→ What you are asked to do: Each of the entries should be output exactly, with nothing left out.

Stored data entries
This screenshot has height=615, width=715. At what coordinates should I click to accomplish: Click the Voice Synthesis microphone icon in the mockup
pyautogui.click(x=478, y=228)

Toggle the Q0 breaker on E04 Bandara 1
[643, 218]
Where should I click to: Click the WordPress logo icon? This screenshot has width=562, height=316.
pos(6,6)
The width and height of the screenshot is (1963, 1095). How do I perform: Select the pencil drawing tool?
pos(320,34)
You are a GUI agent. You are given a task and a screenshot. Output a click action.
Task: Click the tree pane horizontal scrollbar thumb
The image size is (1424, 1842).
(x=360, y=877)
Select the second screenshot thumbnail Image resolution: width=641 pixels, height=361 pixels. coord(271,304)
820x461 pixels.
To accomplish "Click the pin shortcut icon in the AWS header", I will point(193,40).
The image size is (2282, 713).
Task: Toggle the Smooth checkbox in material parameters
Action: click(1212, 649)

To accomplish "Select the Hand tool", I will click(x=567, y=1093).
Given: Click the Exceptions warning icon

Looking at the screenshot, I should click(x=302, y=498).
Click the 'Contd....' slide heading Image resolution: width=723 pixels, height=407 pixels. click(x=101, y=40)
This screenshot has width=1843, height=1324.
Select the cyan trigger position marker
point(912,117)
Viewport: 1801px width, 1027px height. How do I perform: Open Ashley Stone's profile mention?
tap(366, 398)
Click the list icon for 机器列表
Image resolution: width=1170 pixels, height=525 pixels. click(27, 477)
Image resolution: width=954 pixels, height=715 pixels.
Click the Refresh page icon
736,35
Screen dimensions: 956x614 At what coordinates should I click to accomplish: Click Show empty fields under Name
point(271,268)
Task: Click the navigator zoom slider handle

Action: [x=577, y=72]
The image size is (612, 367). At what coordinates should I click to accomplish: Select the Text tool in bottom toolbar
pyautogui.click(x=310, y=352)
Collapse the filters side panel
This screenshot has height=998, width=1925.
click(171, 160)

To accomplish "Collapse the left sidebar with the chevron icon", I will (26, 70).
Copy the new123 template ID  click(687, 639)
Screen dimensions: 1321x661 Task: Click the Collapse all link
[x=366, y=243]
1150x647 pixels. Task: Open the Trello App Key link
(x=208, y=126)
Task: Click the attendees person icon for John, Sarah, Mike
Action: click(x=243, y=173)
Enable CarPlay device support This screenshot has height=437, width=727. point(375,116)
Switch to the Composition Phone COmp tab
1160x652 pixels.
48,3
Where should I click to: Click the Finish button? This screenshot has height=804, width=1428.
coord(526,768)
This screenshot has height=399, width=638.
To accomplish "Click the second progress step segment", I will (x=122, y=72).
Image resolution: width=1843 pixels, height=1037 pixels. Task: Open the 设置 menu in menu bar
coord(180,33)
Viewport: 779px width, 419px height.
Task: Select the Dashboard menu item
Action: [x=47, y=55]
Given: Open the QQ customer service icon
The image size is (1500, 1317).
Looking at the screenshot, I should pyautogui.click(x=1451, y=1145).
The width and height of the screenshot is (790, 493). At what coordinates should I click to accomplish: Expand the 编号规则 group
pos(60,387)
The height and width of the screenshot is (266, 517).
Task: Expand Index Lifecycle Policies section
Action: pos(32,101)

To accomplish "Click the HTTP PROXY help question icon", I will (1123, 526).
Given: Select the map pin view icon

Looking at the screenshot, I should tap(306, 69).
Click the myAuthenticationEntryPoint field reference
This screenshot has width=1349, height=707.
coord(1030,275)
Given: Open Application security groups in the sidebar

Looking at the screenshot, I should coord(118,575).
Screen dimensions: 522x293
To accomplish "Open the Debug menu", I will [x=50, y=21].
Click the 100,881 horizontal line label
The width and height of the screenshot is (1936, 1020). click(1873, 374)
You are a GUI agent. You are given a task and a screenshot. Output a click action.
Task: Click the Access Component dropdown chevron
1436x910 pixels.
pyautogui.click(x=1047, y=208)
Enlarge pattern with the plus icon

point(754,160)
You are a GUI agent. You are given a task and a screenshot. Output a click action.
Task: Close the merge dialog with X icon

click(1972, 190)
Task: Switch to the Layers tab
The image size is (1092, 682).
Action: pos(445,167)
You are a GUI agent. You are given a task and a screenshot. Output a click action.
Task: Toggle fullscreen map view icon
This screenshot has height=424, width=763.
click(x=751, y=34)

→ Written response:
This screenshot has height=615, width=715. At what coordinates should I click to accomplish: Click the Voice Synthesis microphone icon in the mockup
pyautogui.click(x=478, y=228)

Toggle the Q0 breaker on E04 Bandara 1
[643, 218]
Where should I click to: Click the WordPress logo icon? This screenshot has width=562, height=316.
pos(6,6)
The width and height of the screenshot is (1963, 1095). How do I perform: Select the pencil drawing tool?
pos(320,34)
You are a GUI agent. You are given a task and a screenshot. Output a click action.
Task: Click the tree pane horizontal scrollbar thumb
The image size is (1424, 1842).
(x=360, y=877)
Select the second screenshot thumbnail Image resolution: width=641 pixels, height=361 pixels. coord(271,304)
820x461 pixels.
To accomplish "Click the pin shortcut icon in the AWS header", I will point(193,40).
The image size is (2282, 713).
Task: Toggle the Smooth checkbox in material parameters
Action: click(1212, 649)

To accomplish "Select the Hand tool", I will click(x=567, y=1093).
Given: Click the Exceptions warning icon

Looking at the screenshot, I should click(x=302, y=498).
Click the 'Contd....' slide heading Image resolution: width=723 pixels, height=407 pixels. click(x=101, y=40)
This screenshot has width=1843, height=1324.
Select the cyan trigger position marker
point(912,117)
Viewport: 1801px width, 1027px height. How do I perform: Open Ashley Stone's profile mention?
tap(366, 398)
Click the list icon for 机器列表
Image resolution: width=1170 pixels, height=525 pixels. click(27, 477)
Image resolution: width=954 pixels, height=715 pixels.
Click the Refresh page icon
736,35
Screen dimensions: 956x614 At what coordinates should I click to accomplish: Click Show empty fields under Name
point(271,268)
Task: Click the navigator zoom slider handle

Action: [x=577, y=72]
The image size is (612, 367). At what coordinates should I click to accomplish: Select the Text tool in bottom toolbar
pyautogui.click(x=310, y=352)
Collapse the filters side panel
This screenshot has height=998, width=1925.
click(171, 160)

To accomplish "Collapse the left sidebar with the chevron icon", I will (26, 70).
Copy the new123 template ID  click(687, 639)
Screen dimensions: 1321x661 Task: Click the Collapse all link
[x=366, y=243]
1150x647 pixels. Task: Open the Trello App Key link
(x=208, y=126)
Task: Click the attendees person icon for John, Sarah, Mike
Action: click(x=243, y=173)
Enable CarPlay device support This screenshot has height=437, width=727. point(375,116)
Switch to the Composition Phone COmp tab
1160x652 pixels.
48,3
Where should I click to: Click the Finish button? This screenshot has height=804, width=1428.
coord(526,768)
This screenshot has height=399, width=638.
To accomplish "Click the second progress step segment", I will (x=122, y=72).
Image resolution: width=1843 pixels, height=1037 pixels. Task: Open the 设置 menu in menu bar
coord(180,33)
Viewport: 779px width, 419px height.
Task: Select the Dashboard menu item
Action: [x=47, y=55]
Given: Open the QQ customer service icon
The image size is (1500, 1317).
Looking at the screenshot, I should pyautogui.click(x=1451, y=1145).
The width and height of the screenshot is (790, 493). At what coordinates should I click to accomplish: Expand the 编号规则 group
pos(60,387)
The height and width of the screenshot is (266, 517).
Task: Expand Index Lifecycle Policies section
Action: pos(32,101)

To accomplish "Click the HTTP PROXY help question icon", I will (1123, 526).
Given: Select the map pin view icon

Looking at the screenshot, I should tap(306, 69).
Click the myAuthenticationEntryPoint field reference
This screenshot has width=1349, height=707.
coord(1030,275)
Given: Open Application security groups in the sidebar

Looking at the screenshot, I should coord(118,575).
Screen dimensions: 522x293
To accomplish "Open the Debug menu", I will [x=50, y=21].
Click the 100,881 horizontal line label
The width and height of the screenshot is (1936, 1020). click(1873, 374)
You are a GUI agent. You are given a task and a screenshot. Output a click action.
Task: Click the Access Component dropdown chevron
1436x910 pixels.
pyautogui.click(x=1047, y=208)
Enlarge pattern with the plus icon

point(754,160)
You are a GUI agent. You are given a task and a screenshot. Output a click action.
Task: Close the merge dialog with X icon

click(1972, 190)
Task: Switch to the Layers tab
The image size is (1092, 682).
Action: pos(445,167)
You are a GUI agent. You are given a task and a screenshot. Output a click action.
Task: Toggle fullscreen map view icon
This screenshot has height=424, width=763.
click(x=751, y=34)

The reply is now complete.